Directions for this task
Give back the full set of entries exactly, keeping each line intact.

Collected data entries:
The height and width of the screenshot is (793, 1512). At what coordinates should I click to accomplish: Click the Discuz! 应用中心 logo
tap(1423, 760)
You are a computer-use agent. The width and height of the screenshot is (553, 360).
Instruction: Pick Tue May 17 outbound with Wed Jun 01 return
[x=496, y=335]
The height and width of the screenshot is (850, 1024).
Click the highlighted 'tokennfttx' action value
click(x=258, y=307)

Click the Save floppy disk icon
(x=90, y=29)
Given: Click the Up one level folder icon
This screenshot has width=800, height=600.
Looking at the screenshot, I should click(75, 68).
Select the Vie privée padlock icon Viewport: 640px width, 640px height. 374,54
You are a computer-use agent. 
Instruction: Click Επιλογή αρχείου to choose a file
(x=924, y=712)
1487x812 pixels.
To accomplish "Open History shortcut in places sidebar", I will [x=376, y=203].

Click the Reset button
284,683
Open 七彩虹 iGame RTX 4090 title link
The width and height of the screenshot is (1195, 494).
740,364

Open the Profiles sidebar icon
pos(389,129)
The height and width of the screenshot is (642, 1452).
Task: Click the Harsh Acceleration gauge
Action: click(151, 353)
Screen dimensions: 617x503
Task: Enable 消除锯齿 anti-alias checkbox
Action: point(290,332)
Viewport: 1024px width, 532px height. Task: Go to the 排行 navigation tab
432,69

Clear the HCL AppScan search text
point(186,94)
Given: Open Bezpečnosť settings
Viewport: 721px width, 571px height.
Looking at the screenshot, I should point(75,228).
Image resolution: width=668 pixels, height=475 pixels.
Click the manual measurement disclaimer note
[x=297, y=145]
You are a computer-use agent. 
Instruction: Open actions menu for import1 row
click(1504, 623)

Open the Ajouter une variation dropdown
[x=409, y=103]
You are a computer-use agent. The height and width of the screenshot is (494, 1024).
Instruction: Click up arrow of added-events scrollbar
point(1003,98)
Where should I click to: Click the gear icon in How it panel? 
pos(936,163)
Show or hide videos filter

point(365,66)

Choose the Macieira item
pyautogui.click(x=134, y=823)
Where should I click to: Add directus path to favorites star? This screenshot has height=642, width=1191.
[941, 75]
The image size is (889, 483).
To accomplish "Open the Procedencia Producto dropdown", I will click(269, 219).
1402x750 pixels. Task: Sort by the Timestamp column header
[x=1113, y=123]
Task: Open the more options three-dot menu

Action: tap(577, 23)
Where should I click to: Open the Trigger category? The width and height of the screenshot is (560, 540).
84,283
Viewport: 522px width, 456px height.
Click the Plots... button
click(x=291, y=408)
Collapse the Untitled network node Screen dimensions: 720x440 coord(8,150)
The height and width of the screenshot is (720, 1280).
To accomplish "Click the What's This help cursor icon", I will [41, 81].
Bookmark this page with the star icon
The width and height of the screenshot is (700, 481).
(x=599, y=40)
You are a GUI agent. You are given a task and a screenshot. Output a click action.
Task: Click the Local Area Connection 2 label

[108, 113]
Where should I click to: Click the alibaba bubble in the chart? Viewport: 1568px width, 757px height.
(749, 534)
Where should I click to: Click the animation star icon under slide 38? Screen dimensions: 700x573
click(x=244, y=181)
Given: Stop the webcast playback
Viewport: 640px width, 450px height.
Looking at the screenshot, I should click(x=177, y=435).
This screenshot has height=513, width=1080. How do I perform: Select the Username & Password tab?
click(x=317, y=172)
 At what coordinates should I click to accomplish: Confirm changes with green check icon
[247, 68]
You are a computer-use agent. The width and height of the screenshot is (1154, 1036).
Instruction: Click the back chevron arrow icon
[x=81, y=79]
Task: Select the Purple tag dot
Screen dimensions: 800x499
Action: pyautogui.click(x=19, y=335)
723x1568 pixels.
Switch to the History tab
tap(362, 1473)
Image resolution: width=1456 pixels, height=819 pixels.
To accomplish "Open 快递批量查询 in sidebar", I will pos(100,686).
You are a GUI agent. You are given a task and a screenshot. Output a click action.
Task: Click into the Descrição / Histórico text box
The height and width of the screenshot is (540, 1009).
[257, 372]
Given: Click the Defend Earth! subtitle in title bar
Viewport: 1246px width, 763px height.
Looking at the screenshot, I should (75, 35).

Response area
The height and width of the screenshot is (793, 1512). At what coordinates should I click to accomplish: Click the Discuz! 应用中心 logo
tap(1423, 760)
You are a computer-use agent. The width and height of the screenshot is (553, 360).
Instruction: Pick Tue May 17 outbound with Wed Jun 01 return
[x=496, y=335]
The height and width of the screenshot is (850, 1024).
Click the highlighted 'tokennfttx' action value
click(x=258, y=307)

Click the Save floppy disk icon
(x=90, y=29)
Given: Click the Up one level folder icon
This screenshot has width=800, height=600.
Looking at the screenshot, I should click(75, 68).
Select the Vie privée padlock icon Viewport: 640px width, 640px height. 374,54
You are a computer-use agent. 
Instruction: Click Επιλογή αρχείου to choose a file
(x=924, y=712)
1487x812 pixels.
To accomplish "Open History shortcut in places sidebar", I will [x=376, y=203].

Click the Reset button
284,683
Open 七彩虹 iGame RTX 4090 title link
The width and height of the screenshot is (1195, 494).
740,364

Open the Profiles sidebar icon
pos(389,129)
The height and width of the screenshot is (642, 1452).
Task: Click the Harsh Acceleration gauge
Action: click(151, 353)
Screen dimensions: 617x503
Task: Enable 消除锯齿 anti-alias checkbox
Action: point(290,332)
Viewport: 1024px width, 532px height. Task: Go to the 排行 navigation tab
432,69

Clear the HCL AppScan search text
point(186,94)
Given: Open Bezpečnosť settings
Viewport: 721px width, 571px height.
Looking at the screenshot, I should point(75,228).
Image resolution: width=668 pixels, height=475 pixels.
Click the manual measurement disclaimer note
[x=297, y=145]
You are a computer-use agent. 
Instruction: Open actions menu for import1 row
click(1504, 623)

Open the Ajouter une variation dropdown
[x=409, y=103]
You are a computer-use agent. The height and width of the screenshot is (494, 1024).
Instruction: Click up arrow of added-events scrollbar
point(1003,98)
Where should I click to: Click the gear icon in How it panel? 
pos(936,163)
Show or hide videos filter

point(365,66)

Choose the Macieira item
pyautogui.click(x=134, y=823)
Where should I click to: Add directus path to favorites star? This screenshot has height=642, width=1191.
[941, 75]
The image size is (889, 483).
To accomplish "Open the Procedencia Producto dropdown", I will click(269, 219).
1402x750 pixels. Task: Sort by the Timestamp column header
[x=1113, y=123]
Task: Open the more options three-dot menu

Action: tap(577, 23)
Where should I click to: Open the Trigger category? The width and height of the screenshot is (560, 540).
84,283
Viewport: 522px width, 456px height.
Click the Plots... button
click(x=291, y=408)
Collapse the Untitled network node Screen dimensions: 720x440 coord(8,150)
The height and width of the screenshot is (720, 1280).
To accomplish "Click the What's This help cursor icon", I will [41, 81].
Bookmark this page with the star icon
The width and height of the screenshot is (700, 481).
(x=599, y=40)
You are a GUI agent. You are given a task and a screenshot. Output a click action.
Task: Click the Local Area Connection 2 label

[108, 113]
Where should I click to: Click the alibaba bubble in the chart? Viewport: 1568px width, 757px height.
(749, 534)
Where should I click to: Click the animation star icon under slide 38? Screen dimensions: 700x573
click(x=244, y=181)
Given: Stop the webcast playback
Viewport: 640px width, 450px height.
Looking at the screenshot, I should click(x=177, y=435).
This screenshot has height=513, width=1080. How do I perform: Select the Username & Password tab?
click(x=317, y=172)
 At what coordinates should I click to accomplish: Confirm changes with green check icon
[247, 68]
You are a computer-use agent. The width and height of the screenshot is (1154, 1036).
Instruction: Click the back chevron arrow icon
[x=81, y=79]
Task: Select the Purple tag dot
Screen dimensions: 800x499
Action: pyautogui.click(x=19, y=335)
723x1568 pixels.
Switch to the History tab
tap(362, 1473)
Image resolution: width=1456 pixels, height=819 pixels.
To accomplish "Open 快递批量查询 in sidebar", I will pos(100,686).
You are a GUI agent. You are given a task and a screenshot. Output a click action.
Task: Click into the Descrição / Histórico text box
The height and width of the screenshot is (540, 1009).
[257, 372]
Given: Click the Defend Earth! subtitle in title bar
Viewport: 1246px width, 763px height.
Looking at the screenshot, I should (75, 35).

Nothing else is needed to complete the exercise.